Nevertheless, nothing broke, or fell off, or caused a real issue for the first year or so (admittedly, mileage was quite low because I was not using the car for work purposes at all). I had the C6 serviced by the local authorised Citroën dealer and I spent a good deal of time admiring its looks and enjoying having a talking-point on wheels.
Things changed quite dramatically when I changed jobs about 18 months later, with my main office of work being 65 miles away in Banbury. Now the C6 was being put to more of a test, doing around 700 miles a week or more in all weathers and traffic conditions. Actually, the mix of motorway, dual carriage way and fast B roads worked rather well for the car, just so long as I remembered not to get too carried away on the Welsh Lane approaching Banbury, where the very nose-heavy weight distribution could become especially noticeable (you can take the boy out of a Subaru, but not a Subaru out of the boy).
Just such a thing led to the first really heart-stopping moment in the car when the big diesel engine’s turbos decided to take a break just as I was passing a tractor on one of the two overtaking opportunities on that 8-mile stretch. I managed to complete the manoeuvre, but the turbos hadn’t reappeared as I dropped down into Banbury, so I made my first of what was to prove to be many visits to Evans Halshaw’s Citroën dealership to have them take a look and sort. My relationship with them lasted about 7 years, being quite intense for the first three, and then tailing off to being ‘only in emergencies’ by the end.
I won’t now go into every detail about everything that has gone wrong over the years – for one there isn’t space. It has fully let me down only twice. Once was when a what proved to be a couple of poorly executed, previous fixes led to the front offside brake pad disintegrating whilst I was travelling up to catch a train from Milton Keynes Central. I nursed the car to the station car park, did my overnight trip, and then called the AA on my return the following evening. That proved to be one of the most frustrating experiences of my life as an initial call at 6pm finally resulted in the arrival of a low-loader recovery truck at 4am in the morning.
The report back from my local dealership was that a previous fix had led to the stub axle having been bent, which led to unusually hard wear on the pad, and the worn pad had not been picked up by the warning system because that part of the wiring harness had been damaged and not replaced (probably because the fitting of a whole new harness – the only potential remedy – would have cost the previous owner (Citroën UK) over £1,000 to buy and fit.

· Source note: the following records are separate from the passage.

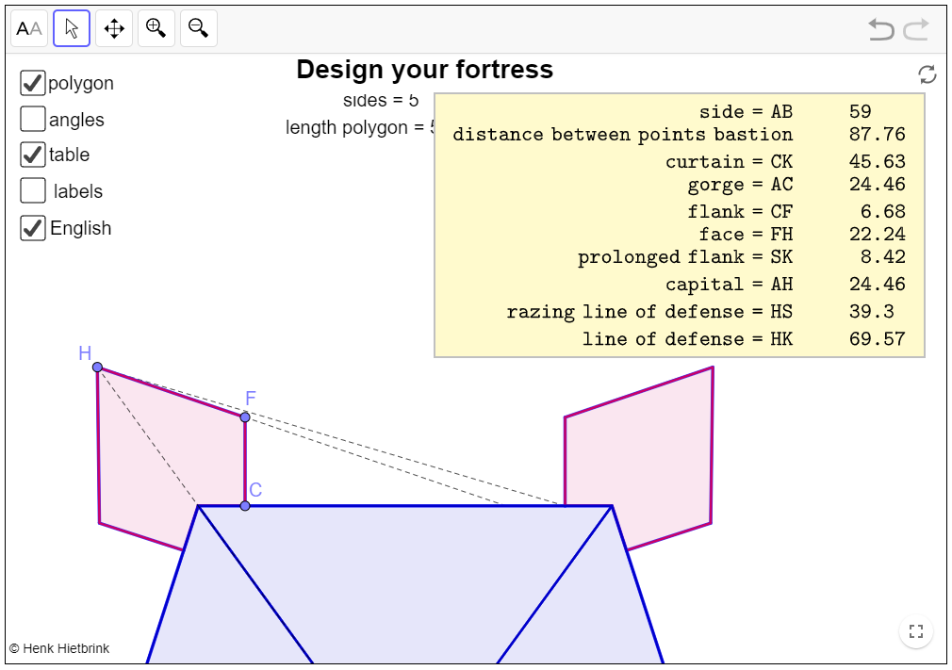Hide the table via its checkbox
The width and height of the screenshot is (952, 670).
pos(33,155)
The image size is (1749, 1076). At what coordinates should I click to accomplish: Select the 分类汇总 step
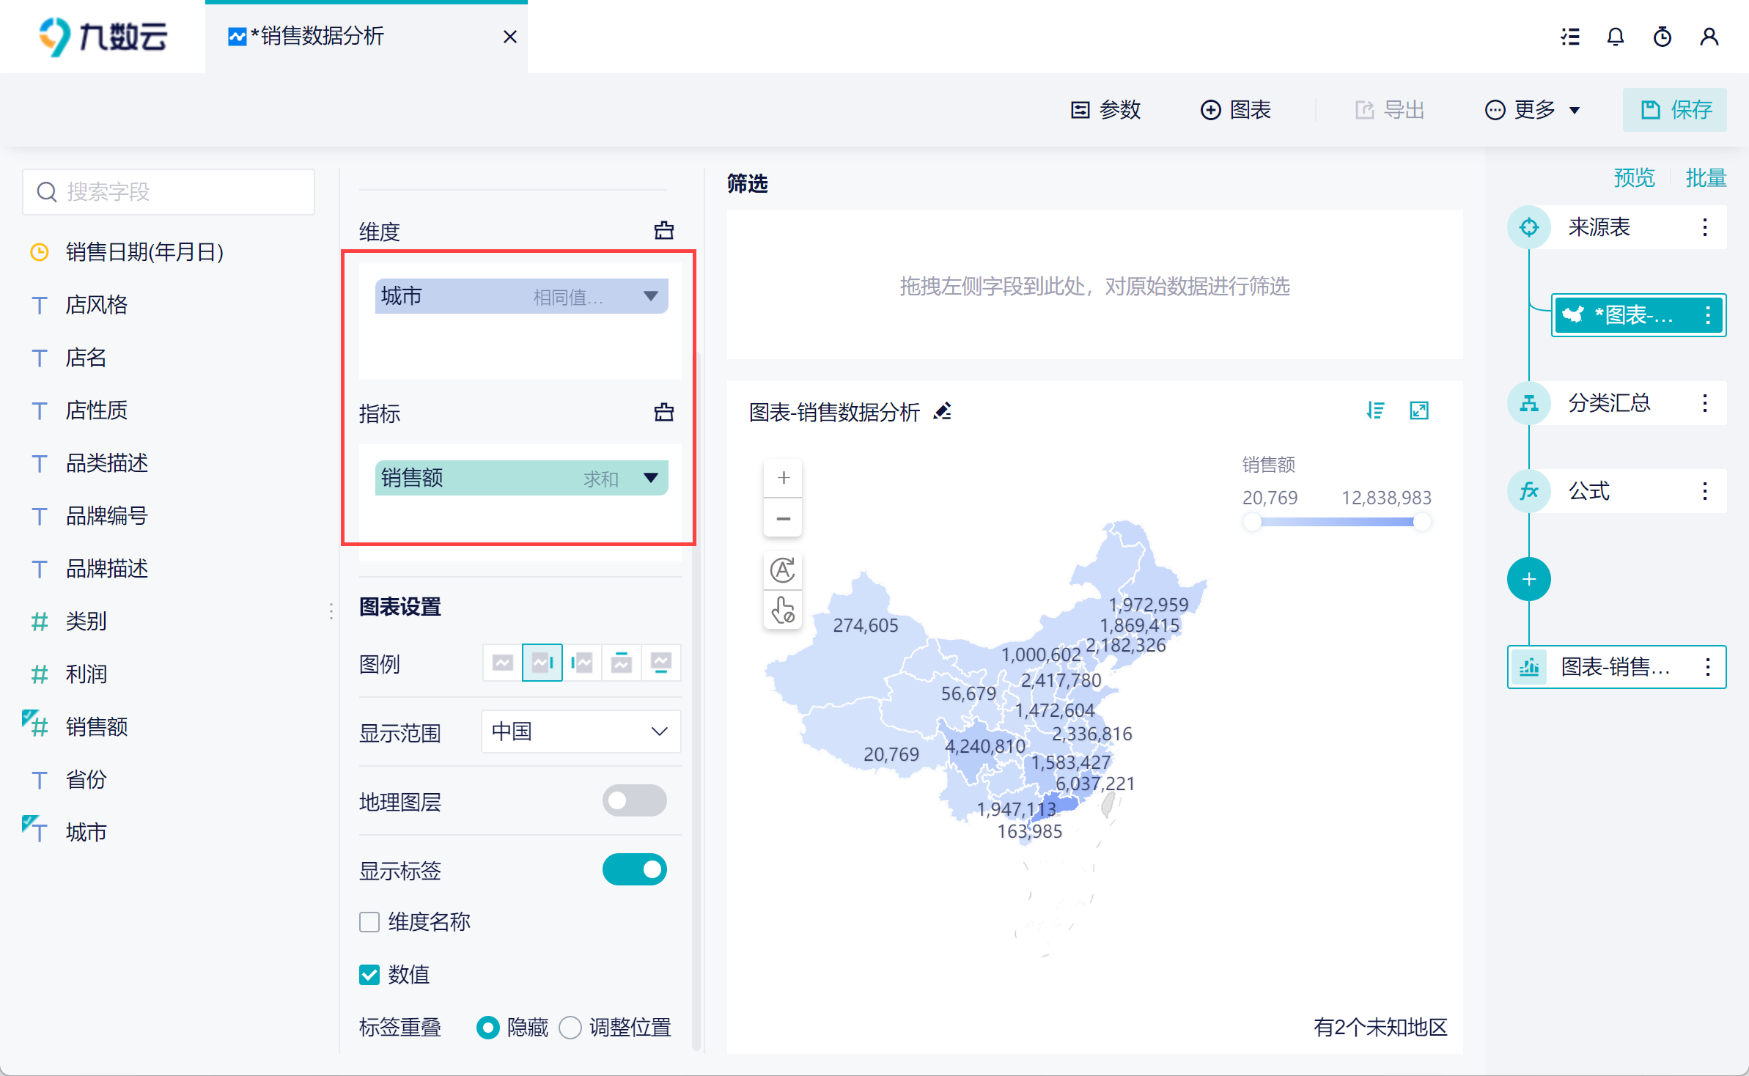tap(1609, 402)
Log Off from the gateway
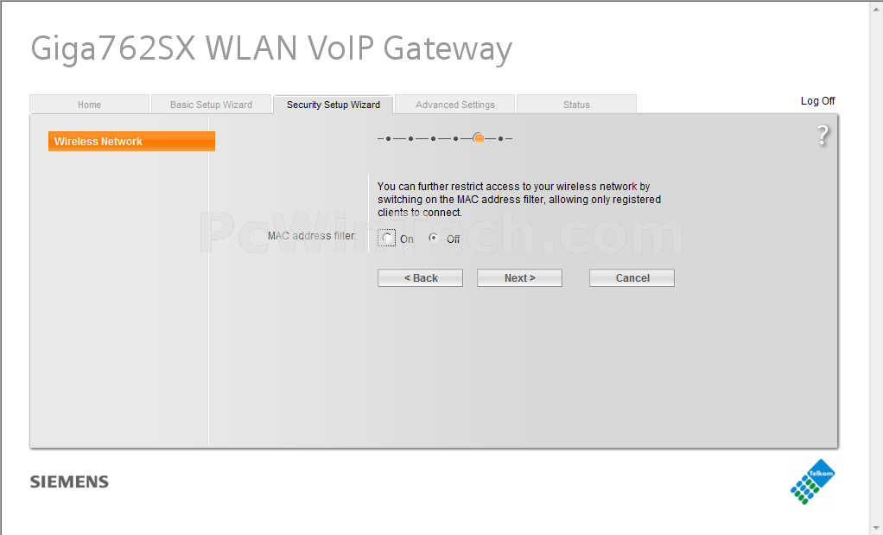This screenshot has height=535, width=883. point(817,101)
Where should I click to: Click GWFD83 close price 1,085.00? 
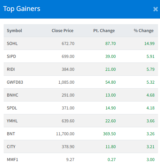[x=66, y=82]
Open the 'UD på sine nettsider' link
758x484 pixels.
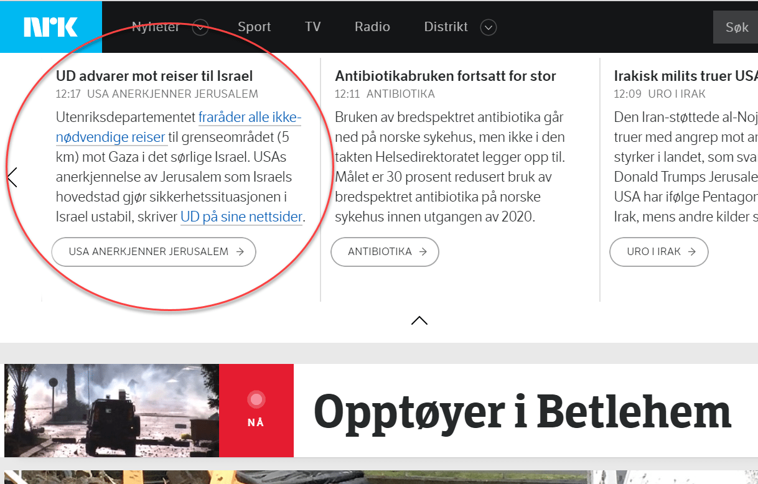click(241, 217)
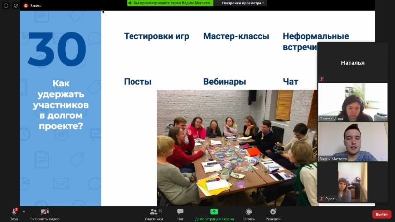Click the meeting info icon top-left
The width and height of the screenshot is (395, 222).
click(6, 5)
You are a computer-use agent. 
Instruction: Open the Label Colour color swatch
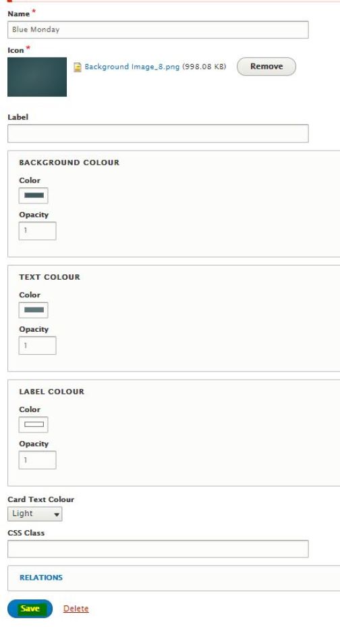point(34,425)
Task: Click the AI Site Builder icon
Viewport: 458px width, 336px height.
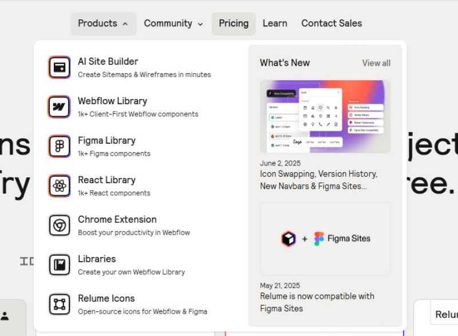Action: pyautogui.click(x=60, y=68)
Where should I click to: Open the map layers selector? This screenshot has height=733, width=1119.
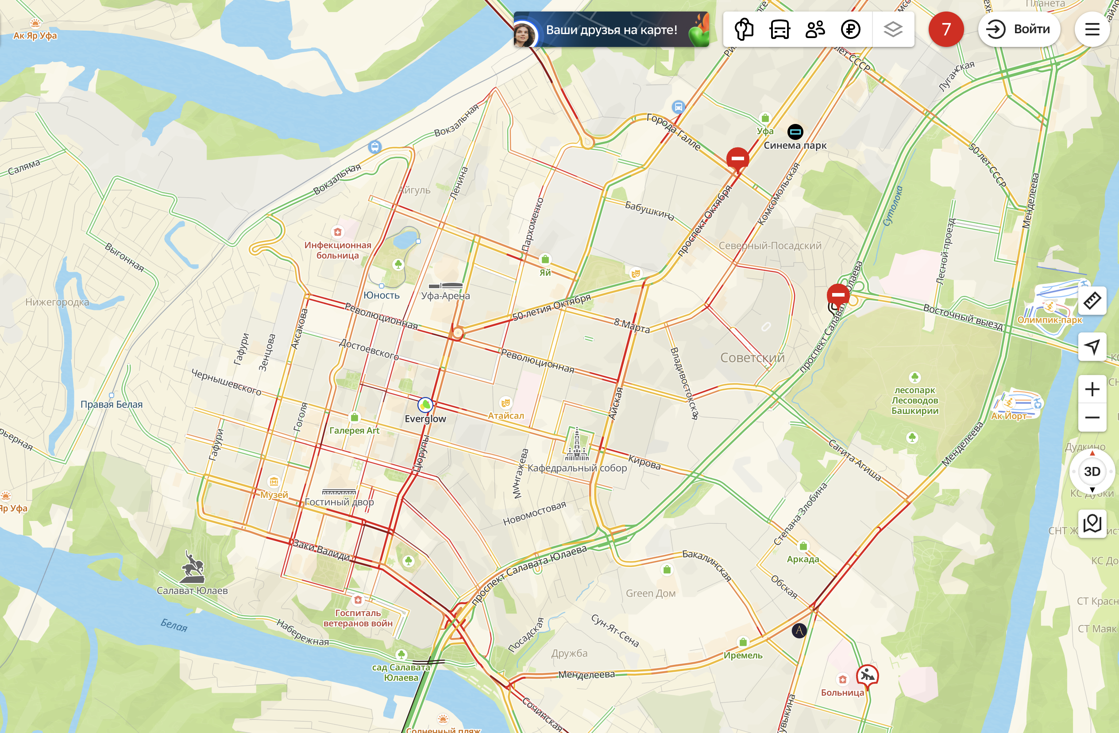coord(893,30)
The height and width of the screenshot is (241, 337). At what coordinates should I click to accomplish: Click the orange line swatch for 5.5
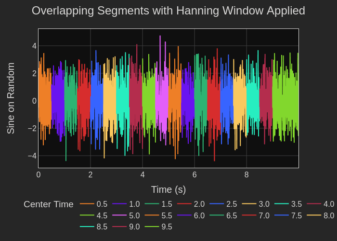pyautogui.click(x=152, y=215)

The second time I was left stranded, I was again quite lucky in that I was about 200 yards from my destination’s car park and not that far from home (and therefore from BL Autos, whom I discovered for myself about 5 years into ownership). This time, on having driven slowly over one of those small but sharp speed-bumps, there was a loud clonk followed by rapid lowering of the suspension until the car was on its bump-stops by the time I managed to stop in the car park.
A trail of fluid snaked back down the road I had just travelled and the front nearside wheel was soaked in the same liquid. The car was again rescued by the AA – this time with impeccably good service; the care with which the guy got the awkwardly low C6 with its long snout onto the low-loader was a joy to watch – and taken to BL Autos.
They diagnosed that the top of the front strut had corroded and actually popped-off, like the lid of a tin-can. The other front strut had sprung a leak about three years earlier, so this is clearly an area of a degree of weakness, as was to prove other aspects of the suspension’s componentry, as I will explore further in the next part of this saga.